Task to complete » Render the entries below as a two-column CSV with the header row "text" and "answer", one row per entry, with each value in a single quoted field and line breaks replaced by spaces. Omit the pictures.

— Start of Input —

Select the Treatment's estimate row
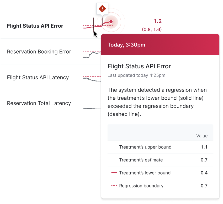 160,160
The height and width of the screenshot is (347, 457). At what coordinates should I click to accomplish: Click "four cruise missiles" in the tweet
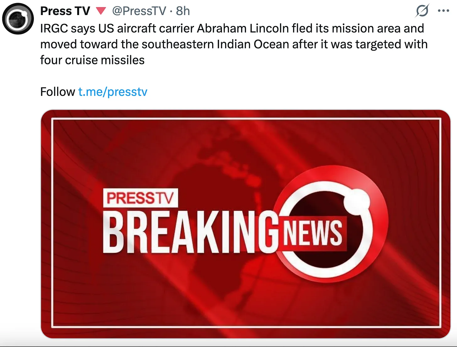coord(92,60)
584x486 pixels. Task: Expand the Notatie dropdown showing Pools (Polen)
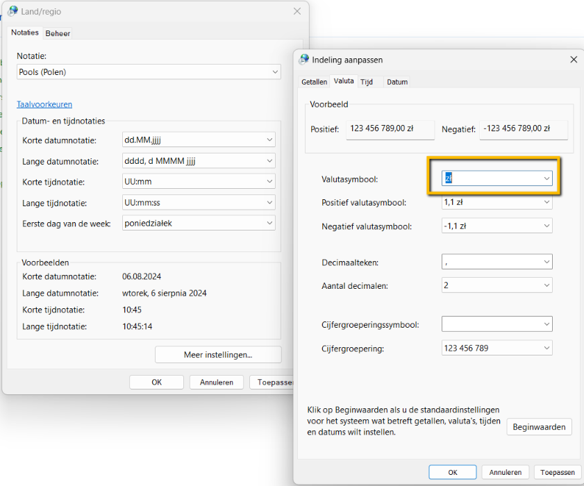149,72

— End of Input —

Right answer »
text,answer
"Select the Treatment's estimate row","160,160"
"The height and width of the screenshot is (347, 457). At what coordinates should I click to accomplish: Click ""four cruise missiles"" in the tweet","coord(92,60)"
"584x486 pixels. Task: Expand the Notatie dropdown showing Pools (Polen)","149,72"